Dynamic disorder effects, i.e. the variations of the coupling integrals as induced by thermal oscillations, including both intra- and inter-molecular vibrations (e.g., the centre of mass translations, librations and rotations), were computed through the evaluation of the Fourier Transform (FT) of the time-dependent auto-correlation function (ACF) of the coupling integrals 〈J(t + τ)J(t)〉/〈J(t)2〉 (see details in ref. 59, 73 and 74 and ESI, Fig. S17 and S18). Couplings were computed by sampling the trajectories extracted from the MD simulations of three crystal structures, namely pylr,tbu-D1A1, me,tbu-D2A1 and nbu,tbu-D2A1. The three cases are considered as representative case studies for merocyanines featuring different DA moieties and hole charge transport network topologies, respectively, 1D, 2D and 3D. The 1D and 2D cases (pyrl,tbu-D1A1 and me,tbu-D2A1) show strong anisotropy in the coupling network, featuring high intra-columnar transfer integrals (Jij > 50 meV) and low (Jij < 4 meV, 1D case) or medium (Jij = 16 meV, 2D case) electronic interactions across columns. The 3D case (nbu,tbu-D2A1) shows low transfer integrals (J ≤ 16 meV) in all directions.
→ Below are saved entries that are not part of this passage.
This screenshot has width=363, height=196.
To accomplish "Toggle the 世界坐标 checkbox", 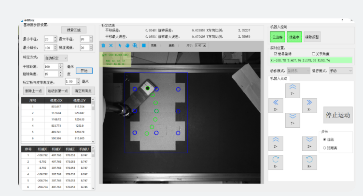I will [276, 54].
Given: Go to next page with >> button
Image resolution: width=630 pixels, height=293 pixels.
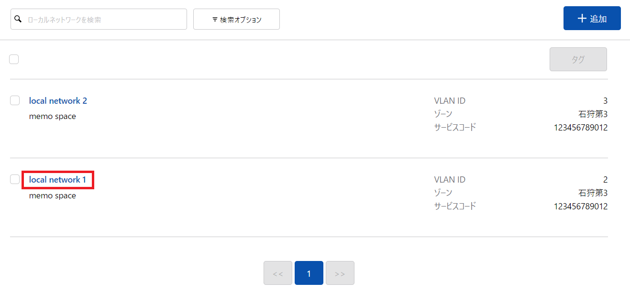Looking at the screenshot, I should point(340,273).
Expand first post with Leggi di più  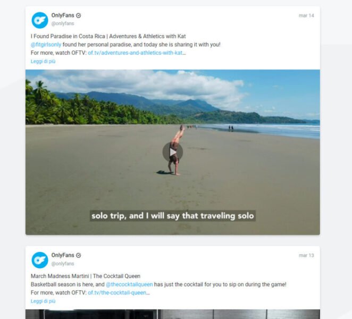(43, 61)
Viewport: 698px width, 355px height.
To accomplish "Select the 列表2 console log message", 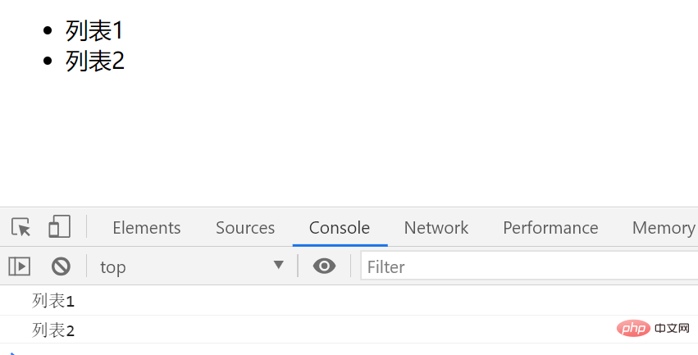I will click(53, 330).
Fig. 4 reports the distribution and the time-dependent fluctuations for the highest Jij (ESI, Fig. S20 for the coupling distributions of other dimers). For all merocyanines, broad distributions and large fluctuations of Jij are computed. The distribution of the transfer integrals (J) can be well fitted by a Gaussian function. The average value (〈J〉) increases for all merocyanines, as compared to the respective static (frozen crystal) value (Fig. 4 and ESI, Table S11). Such an increase can be inferred to (intrinsic) thermal effects as well as to the quality (e.g., parameterization of bonded and non-bonded terms) of the force-field, impacting the relative positions and distributions of the molecules during the MD simulations. The thermal broadening of the transfer integrals, namely the standard deviation σ, is 52 meV for me,tbu-D2A1, 73 meV for nbu,tbu-D2A1 and 69 meV for pyrl,tbu-D1A1 (Fig. 4 and ESI, Table S11). From the analysis of the FT of the coupling ACF (ESI, Fig. S18), we observed that the active oscillations affecting the electronic couplings the most are those below 100 cm−1. Such frequencies, as documented in the literature for other conjugated compounds, can be associated with inter-molecular normal modes (e.g., translation, libration) involving the molecular backbone and the lateral chains of the molecules.12,19,20,27,75–77


image file: d4ma00669k-f4.tif
Fig. 4 Dynamic disorder effects on dimer A of (a) pyrl,tbu-D1A1, (b) me,tbu- and (c) nbu,tbu-D2A1 (chemical structures and dimer geometries on top), showing the distribution of the coupling integrals Jij (Gaussian fit, black line) calculated at the ZINDO/S level, bottom panels. The mean value 〈J〉 and standard deviation σ are reported as well. Black dashed lines represent the value of the electronic coupling for the case of frozen crystals at the ZINDO/S level (i.e., XRD experimental structure), and the green lines mark the ±λ/2 energy range, remarking the validity of the non-adiabatic regime.21

The spread of the coupling integrals, as induced by thermal disorder, leads to the question, whether the non-adiabatic hopping mechanism is the suitable model to describe hole transport in merocyanines. In the absence of thermal oscillations (frozen crystal), the parameter ξ = 2|J|/λ ranges from 0.1 for nbu,tbu-D2A1 up to 0.6 for pyrl,tbu-D1A1 (ESI, Table S11). Such values lie within the range of the hopping regime (i.e., validity of the non-adiabatic semi-classical Marcus approach),11,21,32,78 with only pyrl,tbu-D1A1 being relatively close to an intermediate regime. Inclusion of averaged coupling (〈J〉) in the evaluation of ξ (ξ = 2|〈J〉|/λ)79 leads to values of 0.4 for nbu,tbu-D2A1, 0.7 for me,tbu-D2A1 and up to 1.2 for pyrl,tbu-D1A1. This increase might suggest that different charge transport regimes than hopping should be considered. An in-depth investigation of such effects, together with the inclusion of charge transport schemes which go beyond the non-adiabatic Marcus approach,80 is currently under investigation in our group and they will be the subject for future works.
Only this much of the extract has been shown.